Comment la Fédération des Acteurs du Commerce dans les Territoires accompagne-t-elle aujourd’hui les mutations du commerce (omnicanalité, transformation des centres-villes, nouveaux usages, plateformes asiatiques,…) ?

La priorité de la FACT et de ses adhérents est que les lieux qui accueillent du commerce soient prospères et attractifs aux yeux de nos concitoyens.

Christophe Noël – Délégué Général de la FACT

Pour ce faire, notre premier combat est pédagogique : non, le commerce n’est pas un secteur uniformément en crise, pas plus qu’il n’est inéluctablement voué au déclin : il a créé 600 000 emplois ces 20 dernières années, et près de 40 % des villes françaises sont parvenues à réduire la vacance commerciale lors de la dernière mandature municipale.

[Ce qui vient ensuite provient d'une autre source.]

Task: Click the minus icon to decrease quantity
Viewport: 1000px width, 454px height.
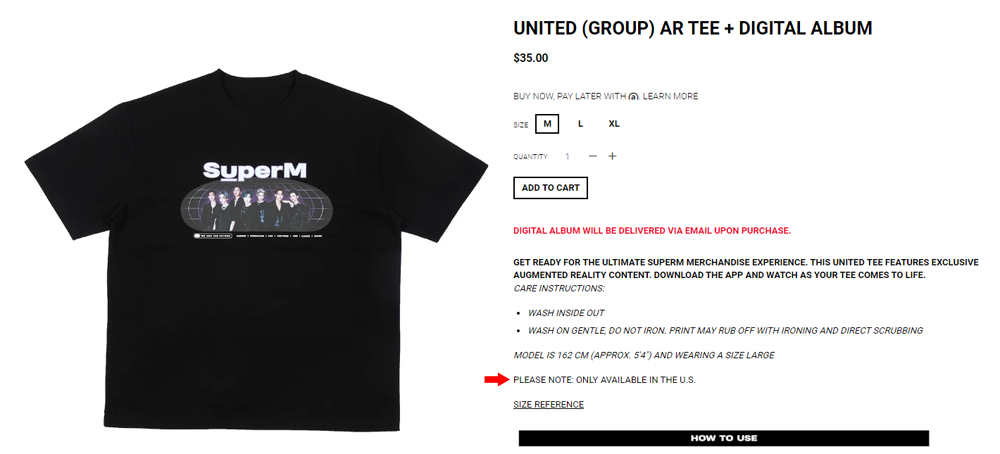Action: 592,156
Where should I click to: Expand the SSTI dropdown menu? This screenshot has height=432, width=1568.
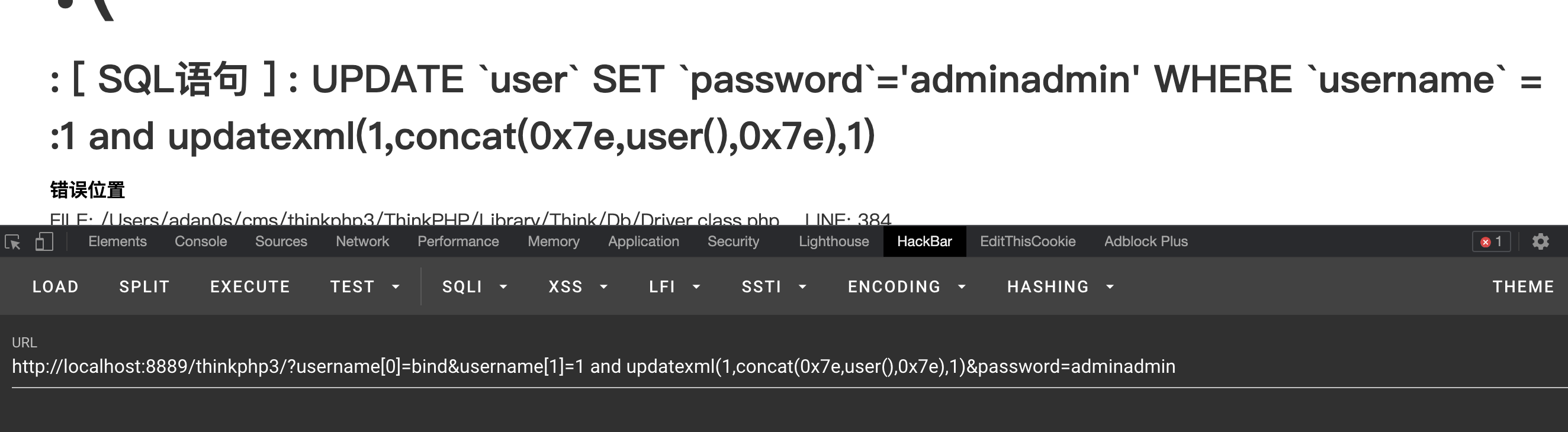coord(774,286)
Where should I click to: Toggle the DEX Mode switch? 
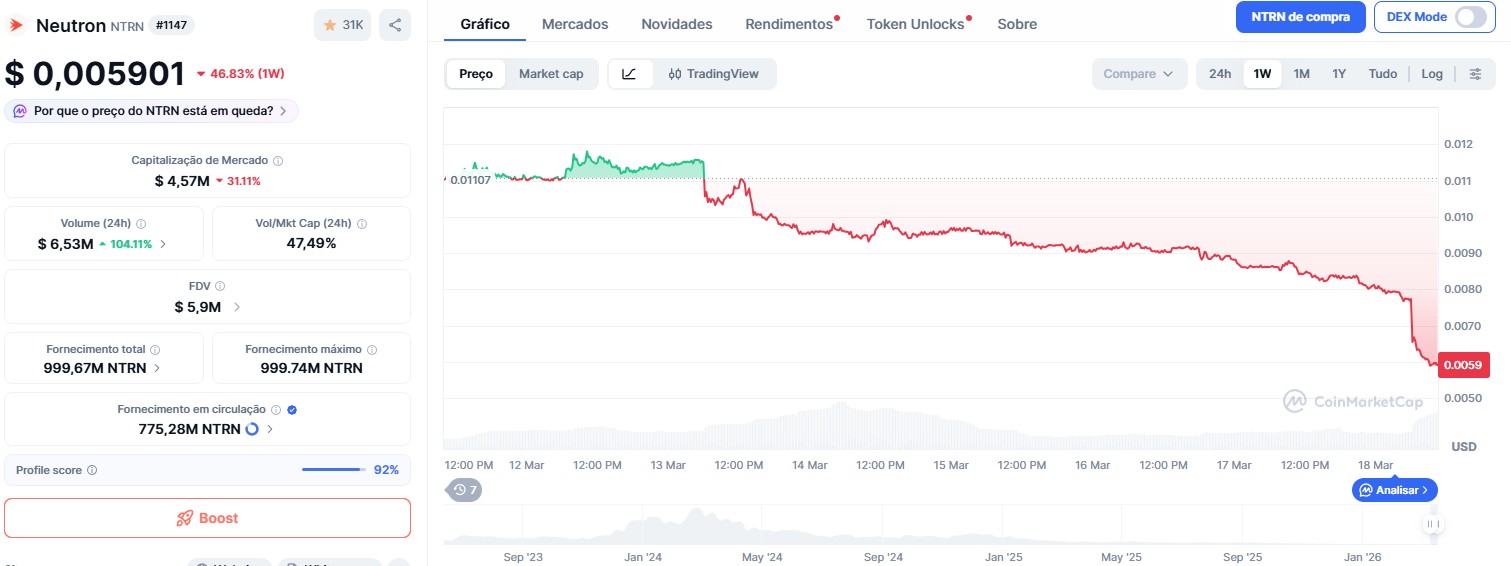(x=1470, y=17)
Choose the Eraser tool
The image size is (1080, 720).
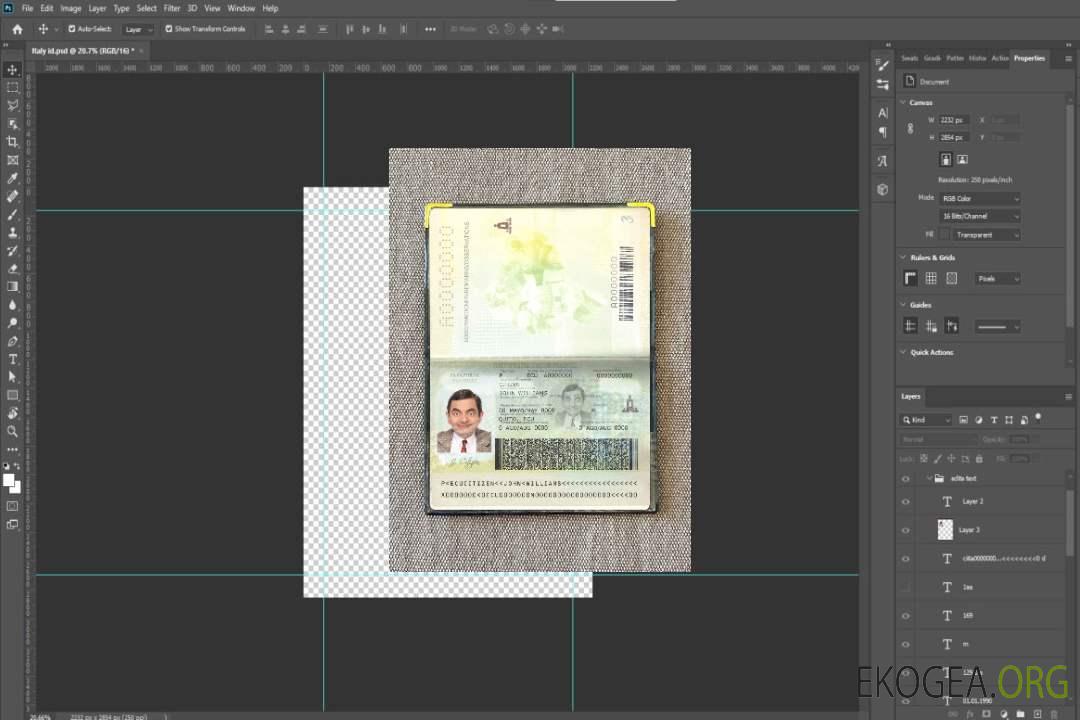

Le problème avec le discours décliniste dont on nous abreuve, c’est qu’il justifierait de nouvelles politiques de régulation à l’égard du commerce physique. Ce que nous demandons, c’est l’arrêt de l’empilement des contraintes, et d’arrêter de croire qu’une d’administration, quelle qu’elle soit, serait plus à même de réguler l’activité du commerce que le marché et la libre concurrence entre les acteurs. Cette tentation de la régulation doit être combattue par tous les acteurs du commerce. Nous voulons travailler avec les élus et les collectivités, dans un esprit de partenariat et de coopération renforcée.

 

En quoi la franchise constitue-t-elle, selon vous, un levier clé pour dynamiser les territoires et renforcer l’attractivité commerciale locale ?

La franchise a démontré depuis des décennies déjà que combiner l’ambition et la volonté d’un indépendant investi dans son entreprise avec la puissance d’un réseau et d’une marque donne des résultats, le plus souvent positifs. Les Français ne s’y trompent pas, eux qui plébiscitent ce type d’enseignes. Et ces dernières savent que pouvoir compter sur des entrepreneurs investis est souvent la clé de la réussite. Des commerçants motivés, qui connaissent leur clientèle et travaillent à lui apporter le meilleur service possible, et des concepts solides. C’est ce dont les sites commerciaux ont besoin.

 

Quels sont, selon vous, les axes de collaboration prioritaires entre votre Fédération et la Fédération Française de la Franchise pour répondre aux défis des territoires dans les années à venir ?

Face aux grandes mutations du commerce, il existe aujourd’hui une tentation de réguler encore davantage un secteur économique qui est pourtant déjà certainement l’un des plus contraint. La FFF et la Fact défendent ensemble les principes de la libre entreprise et de la libre concurrence. Celle-ci doit néanmoins être équitable et loyale. Nous demandons que les pouvoirs publics poursuivent leur lutte contre la concurrence déloyale de certains acteurs du e-commerce et permette aux commerçants présents dans le monde physique d’opérer leurs activités avec plus de souplesse. Ouverture le dimanche, amplitude horaire la semaine, liberté d’établissement… Nous ne demandons pas des subventions, mais de pouvoir exercer nos activités dans des conditions favorables, notamment en travaillant sur la qualité des parcours marchands, à l’intérieur des centres-villes.